Pour boucher ces trous, j’ai utilisé avec succès de la fibralith, découpée en bande de la largeur voulue. Dans le cas d’une ossature double, par exemple, je me retrouve avec un trou d’environ 10cm de large sur 15 de profondeur. Je remplis donc de paille au maximum (après avoir agrandi un peu le trou pour être sûr que je pourrais y rentrer ma bande de fibralith sans appuyer sur les bords de la botte), puis je coince et comprime cette paille en vrac, en y plaquant la bande de fibralith grâce à des grandes vis (180mm). Ce qui fait que je me retrouve d’une part avec une bonne isolation, car la paille a été comprimée, et d’autre part avec un bon support d’enduit.

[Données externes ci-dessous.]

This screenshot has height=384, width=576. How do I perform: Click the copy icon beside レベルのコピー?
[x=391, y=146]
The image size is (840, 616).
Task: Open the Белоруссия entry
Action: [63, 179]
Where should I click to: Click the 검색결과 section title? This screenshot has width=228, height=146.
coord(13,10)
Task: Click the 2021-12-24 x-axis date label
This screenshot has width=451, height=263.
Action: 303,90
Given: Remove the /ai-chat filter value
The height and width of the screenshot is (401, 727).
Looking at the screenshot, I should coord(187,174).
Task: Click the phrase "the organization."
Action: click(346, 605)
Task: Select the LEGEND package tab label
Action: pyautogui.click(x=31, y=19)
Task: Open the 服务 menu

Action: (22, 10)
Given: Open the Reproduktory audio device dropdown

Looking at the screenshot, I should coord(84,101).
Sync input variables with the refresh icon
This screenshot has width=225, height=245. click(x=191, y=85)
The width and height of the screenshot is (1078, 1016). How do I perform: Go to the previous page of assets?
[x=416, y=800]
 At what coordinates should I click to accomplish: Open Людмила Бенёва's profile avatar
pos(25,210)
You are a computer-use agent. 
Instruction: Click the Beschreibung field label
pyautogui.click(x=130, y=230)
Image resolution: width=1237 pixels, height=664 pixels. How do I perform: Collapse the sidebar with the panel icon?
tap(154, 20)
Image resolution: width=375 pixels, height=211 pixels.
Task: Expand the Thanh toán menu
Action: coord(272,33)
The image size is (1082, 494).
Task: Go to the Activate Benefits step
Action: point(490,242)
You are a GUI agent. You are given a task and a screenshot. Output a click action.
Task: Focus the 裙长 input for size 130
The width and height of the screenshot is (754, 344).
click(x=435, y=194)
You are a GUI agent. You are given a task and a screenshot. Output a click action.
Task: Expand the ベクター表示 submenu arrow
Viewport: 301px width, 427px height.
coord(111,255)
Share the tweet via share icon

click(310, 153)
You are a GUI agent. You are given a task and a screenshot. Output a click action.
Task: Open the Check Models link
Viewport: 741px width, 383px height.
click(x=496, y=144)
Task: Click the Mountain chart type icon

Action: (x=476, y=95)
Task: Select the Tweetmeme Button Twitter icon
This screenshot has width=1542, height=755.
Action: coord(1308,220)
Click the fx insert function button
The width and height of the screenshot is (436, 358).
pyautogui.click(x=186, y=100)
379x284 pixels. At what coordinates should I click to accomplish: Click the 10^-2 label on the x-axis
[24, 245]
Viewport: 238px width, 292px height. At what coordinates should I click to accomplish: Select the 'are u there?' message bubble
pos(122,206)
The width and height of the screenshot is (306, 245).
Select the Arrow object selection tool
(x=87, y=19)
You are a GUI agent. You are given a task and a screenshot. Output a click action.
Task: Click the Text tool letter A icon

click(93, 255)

J’ai utilisé de la fibralith de 50mm d’épaisseur, car c’est tout ce que j’avais. On doit pouvoir faire des économies en prenant de la 25, mais en même temps, elle doit être plus fragile, et il faut donc mettre plus de vis pour pouvoir comprimer la paille sans la casser. Ici, je me contente de 3 vis (avec rondelle).
Une autre zone spéciale, c’est la ceinture d’étage. Dans une maison en ossature-bois, dans le cas d’une maison à étage, on ne construit pas toute la hauteur du mur d’un coup. On construit d’abord les murs du rez de chaussée, sur lesquels on pose le solivage du plancher, et c’est sur ce solivage qu’on va construire le mur de l’étage. Et le solivage lui-même est accroché à une ceinture en bois qui fait tout le tour de ma maison. Dans mon cas, en raison de la technique utilisée par mon charpentier, cette ceinture est exceptionnellement haute (40cm, +5 de lisse haute du mur du rdc + 10 de lisse basse du mur de l’étage, soit en tous 55cm !). D’autres charpentiers pourront en faire de bien moins hautes, mais il y en aura toujours une. Et à cet endroit, impossible de mettre des bottes.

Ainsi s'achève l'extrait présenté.